Caminamos
tomados de la mano. Sin miedos. Y con la cabeza levantada. Nuestras retinas se
demostraban brillosas. Jamás sabremos si se debía al avasallante sol que
teníamos de frente o era la más clara muestra de que la felicidad estaba
repercutiendo en nosotros dos. Si bien agarrados fuertemente estábamos,
nuestras almas tenían los brazos bien abiertos, más abiertos que nunca. Esa es
la mejor forma de abrazar a la libertad. El viento rozaba los rostros sin poder
evitar que siguiéramos con los ojos abiertos, y entonces se dedicaba a
redescubrir nuestros cuerpos, a chocarnos las piernas, en su manera de hacernos
recordar que sí bien ello era vida, todo lo anterior también lo había sido.
Y entramos a
tocar las nubes que nos parecieron un puñado de palomitas de maíz, y nos reímos
en el mismo momento como si fuera una anécdota que contaríamos días después si tuvieramos el tupé de recordar esa sensación. Fue un segundo.
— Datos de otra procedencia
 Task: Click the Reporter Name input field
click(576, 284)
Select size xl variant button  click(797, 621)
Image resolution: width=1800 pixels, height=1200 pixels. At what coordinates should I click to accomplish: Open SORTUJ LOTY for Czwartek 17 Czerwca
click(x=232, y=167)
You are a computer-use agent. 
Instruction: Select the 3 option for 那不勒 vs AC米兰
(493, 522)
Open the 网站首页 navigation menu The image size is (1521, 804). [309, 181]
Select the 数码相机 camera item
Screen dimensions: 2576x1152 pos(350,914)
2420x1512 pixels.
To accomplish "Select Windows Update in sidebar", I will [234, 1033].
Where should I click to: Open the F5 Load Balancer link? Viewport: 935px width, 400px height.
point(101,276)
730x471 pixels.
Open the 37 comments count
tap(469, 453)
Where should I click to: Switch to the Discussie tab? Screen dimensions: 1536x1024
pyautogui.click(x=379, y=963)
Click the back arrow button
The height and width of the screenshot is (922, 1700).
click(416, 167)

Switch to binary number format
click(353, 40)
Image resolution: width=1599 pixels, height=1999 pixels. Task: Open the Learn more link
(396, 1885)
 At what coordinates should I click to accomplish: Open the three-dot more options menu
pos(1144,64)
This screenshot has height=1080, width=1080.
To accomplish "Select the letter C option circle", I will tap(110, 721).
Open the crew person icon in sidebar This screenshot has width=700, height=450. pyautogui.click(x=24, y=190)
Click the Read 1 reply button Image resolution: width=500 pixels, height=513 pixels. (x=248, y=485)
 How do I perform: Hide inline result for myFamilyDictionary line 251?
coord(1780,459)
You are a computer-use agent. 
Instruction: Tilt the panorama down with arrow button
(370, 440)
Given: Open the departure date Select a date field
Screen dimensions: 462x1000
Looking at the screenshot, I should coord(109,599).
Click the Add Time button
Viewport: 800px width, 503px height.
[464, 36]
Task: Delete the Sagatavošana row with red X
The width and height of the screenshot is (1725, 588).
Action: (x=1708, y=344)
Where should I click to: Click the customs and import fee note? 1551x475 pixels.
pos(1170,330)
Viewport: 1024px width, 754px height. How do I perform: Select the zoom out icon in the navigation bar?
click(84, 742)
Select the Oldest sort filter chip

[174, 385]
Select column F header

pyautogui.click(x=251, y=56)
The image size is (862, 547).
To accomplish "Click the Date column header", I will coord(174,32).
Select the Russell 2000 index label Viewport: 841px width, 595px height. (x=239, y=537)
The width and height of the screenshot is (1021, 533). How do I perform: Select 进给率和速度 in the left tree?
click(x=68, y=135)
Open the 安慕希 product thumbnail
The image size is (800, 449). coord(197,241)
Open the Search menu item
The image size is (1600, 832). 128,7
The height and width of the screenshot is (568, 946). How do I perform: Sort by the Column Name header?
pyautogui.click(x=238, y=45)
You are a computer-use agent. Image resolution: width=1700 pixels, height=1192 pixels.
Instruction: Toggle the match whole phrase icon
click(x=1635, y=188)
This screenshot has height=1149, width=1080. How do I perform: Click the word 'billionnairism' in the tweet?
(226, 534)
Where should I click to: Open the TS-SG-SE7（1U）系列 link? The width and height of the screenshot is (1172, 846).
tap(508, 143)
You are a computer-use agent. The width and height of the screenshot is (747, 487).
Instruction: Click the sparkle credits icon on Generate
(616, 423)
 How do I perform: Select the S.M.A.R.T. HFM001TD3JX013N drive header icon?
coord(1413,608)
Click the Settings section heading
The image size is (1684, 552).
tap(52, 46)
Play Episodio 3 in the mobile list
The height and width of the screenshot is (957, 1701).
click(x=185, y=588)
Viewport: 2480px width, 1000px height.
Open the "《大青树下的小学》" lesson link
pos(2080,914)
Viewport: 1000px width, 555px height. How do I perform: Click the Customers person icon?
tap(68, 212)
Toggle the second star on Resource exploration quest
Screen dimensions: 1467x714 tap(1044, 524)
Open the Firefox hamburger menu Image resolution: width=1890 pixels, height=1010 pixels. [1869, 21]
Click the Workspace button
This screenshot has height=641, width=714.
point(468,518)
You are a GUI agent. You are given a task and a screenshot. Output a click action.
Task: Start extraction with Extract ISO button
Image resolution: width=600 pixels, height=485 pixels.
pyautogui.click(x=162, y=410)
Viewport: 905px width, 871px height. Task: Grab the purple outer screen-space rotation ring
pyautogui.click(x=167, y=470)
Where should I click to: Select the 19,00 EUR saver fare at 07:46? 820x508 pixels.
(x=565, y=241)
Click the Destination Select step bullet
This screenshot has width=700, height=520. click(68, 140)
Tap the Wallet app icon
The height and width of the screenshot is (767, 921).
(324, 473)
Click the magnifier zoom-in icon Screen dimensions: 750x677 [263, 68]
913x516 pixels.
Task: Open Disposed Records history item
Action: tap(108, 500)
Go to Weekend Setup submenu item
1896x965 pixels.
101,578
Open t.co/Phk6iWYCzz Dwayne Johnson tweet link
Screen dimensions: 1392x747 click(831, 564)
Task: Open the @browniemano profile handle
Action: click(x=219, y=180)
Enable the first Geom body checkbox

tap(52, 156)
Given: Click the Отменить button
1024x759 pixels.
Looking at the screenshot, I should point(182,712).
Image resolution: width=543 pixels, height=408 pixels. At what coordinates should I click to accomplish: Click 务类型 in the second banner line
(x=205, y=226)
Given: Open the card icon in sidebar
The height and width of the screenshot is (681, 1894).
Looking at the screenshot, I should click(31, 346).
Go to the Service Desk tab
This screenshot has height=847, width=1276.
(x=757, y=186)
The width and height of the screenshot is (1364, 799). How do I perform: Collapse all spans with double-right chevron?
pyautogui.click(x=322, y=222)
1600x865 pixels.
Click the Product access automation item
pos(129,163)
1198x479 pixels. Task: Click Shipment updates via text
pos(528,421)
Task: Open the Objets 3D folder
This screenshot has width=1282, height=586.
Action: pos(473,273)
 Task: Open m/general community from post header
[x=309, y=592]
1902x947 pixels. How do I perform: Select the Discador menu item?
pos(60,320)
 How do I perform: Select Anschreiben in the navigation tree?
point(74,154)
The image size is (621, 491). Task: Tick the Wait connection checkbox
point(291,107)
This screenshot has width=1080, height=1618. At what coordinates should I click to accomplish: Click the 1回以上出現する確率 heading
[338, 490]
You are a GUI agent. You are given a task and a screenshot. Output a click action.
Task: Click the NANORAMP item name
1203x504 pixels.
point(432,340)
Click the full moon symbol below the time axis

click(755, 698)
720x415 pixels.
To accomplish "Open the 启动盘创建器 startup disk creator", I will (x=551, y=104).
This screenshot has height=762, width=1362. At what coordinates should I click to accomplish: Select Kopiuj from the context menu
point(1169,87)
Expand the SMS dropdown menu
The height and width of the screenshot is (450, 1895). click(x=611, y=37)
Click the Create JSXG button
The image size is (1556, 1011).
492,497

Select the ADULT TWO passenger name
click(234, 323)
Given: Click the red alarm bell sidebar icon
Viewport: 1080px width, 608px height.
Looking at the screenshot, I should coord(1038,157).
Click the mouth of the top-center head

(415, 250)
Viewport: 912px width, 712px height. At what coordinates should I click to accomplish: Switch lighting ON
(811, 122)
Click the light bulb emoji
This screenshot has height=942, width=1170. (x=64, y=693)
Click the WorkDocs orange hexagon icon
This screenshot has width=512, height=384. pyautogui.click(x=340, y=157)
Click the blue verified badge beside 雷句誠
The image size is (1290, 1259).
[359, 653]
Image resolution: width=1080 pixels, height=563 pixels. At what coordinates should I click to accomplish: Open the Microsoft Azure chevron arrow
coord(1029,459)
Doblamos la cabeza, nos miramos fijamente, y así ella me dijo
“Esto no tiene precio”. No moví la cara. Me quedé mirándola con cara de
pelotudo y le asentí con la mente. Luego de una serie de minutos en vacío le
contesté “Vivir es un placer. ¿Por qué nos preocupamos tanto por cosas
insignificantes?”.
No recuerdo
que me contestó. O mejor dicho, no lo pude oír. Las olas taparon lo que me
dijo, pero debió haber sido algo hermoso. No tengo la menor duda.